My mentor Judd Apatow said to me, “You’re kind of a weird dude.” Also [after Segel played him the Dracula song] he said: “Don’t ever play that for anyone else ever again.”

I’m willing to sit through the fear of doing something badly to get to passable. I tell myself: “I’m bad at this… right now”…The only thing I’m afraid of is being unprepared.

Coraline really scared me, and I’m a grown man!

Audience question: Who was your favorite actor growing up? Answer: Kermit. When you’re a kid, Kermit is Tom Hanks, Jimmy Stewart.

I wrote The Muppets when I was in London. With all those double-decker buses and furry hats, it’s a very Muppet-y place…The Muppets are Monty Python to a kid.

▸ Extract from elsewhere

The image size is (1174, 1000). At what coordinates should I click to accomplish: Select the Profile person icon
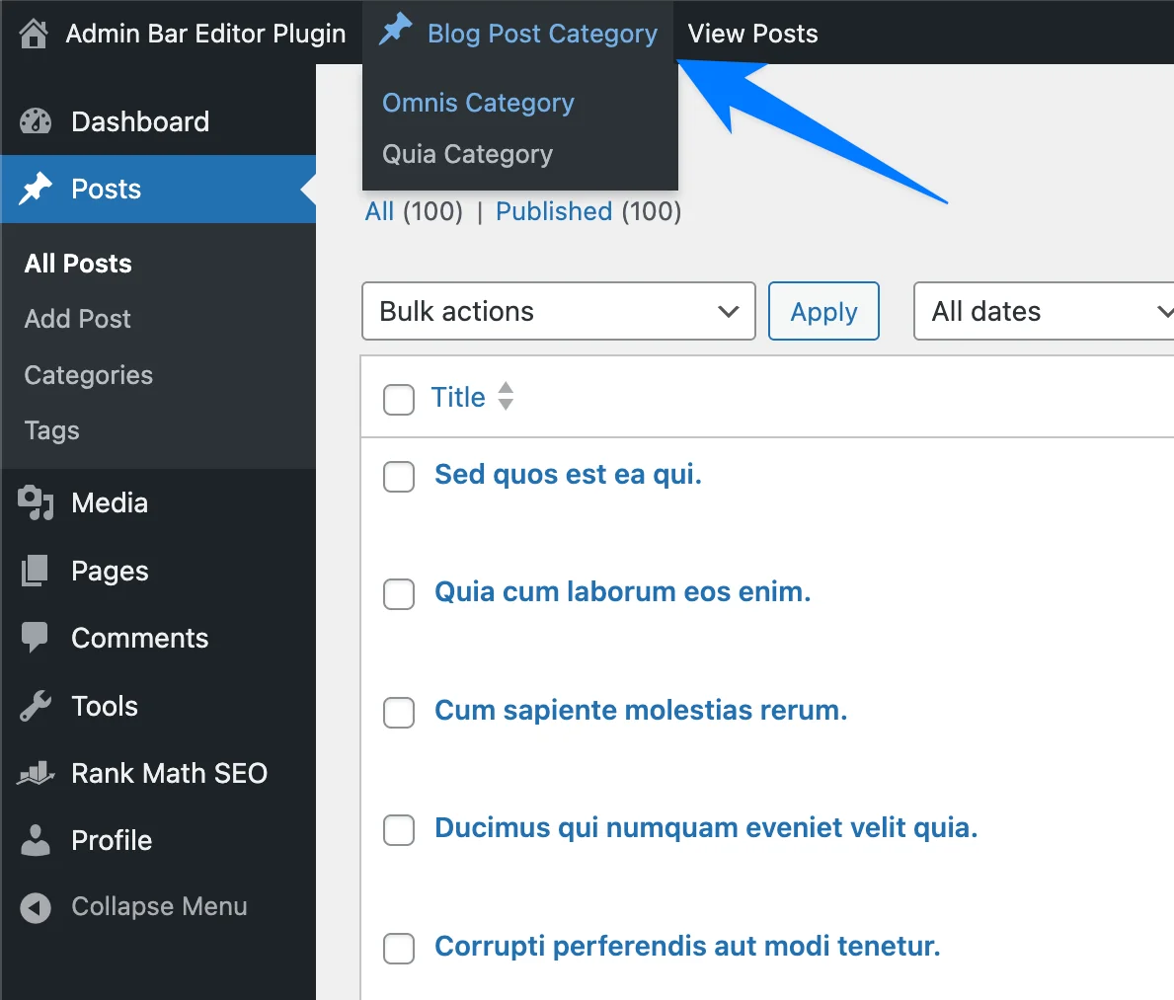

I did a Muppets screening at the White House and got to meet Barack Obama. He shook my hand and said, “I love you, man,” and I said, “I love you too, Mr. President!” It gets worse. Then I said, “You should come to the screening. There will be free snacks,” and he said, “Yeah, that’s what I’m missing. Not being able to get free snacks.”

At the screenings, we’d have people fill out questionnaires — what did you like about the movie, what didn’t you like. Oh, and my character’s name was Gary. People said, I liked the music. I liked the story. I liked the puppets. One kid wrote: The thing I didn’t like: Gary’s face. I mean…it’s my face! What can I do?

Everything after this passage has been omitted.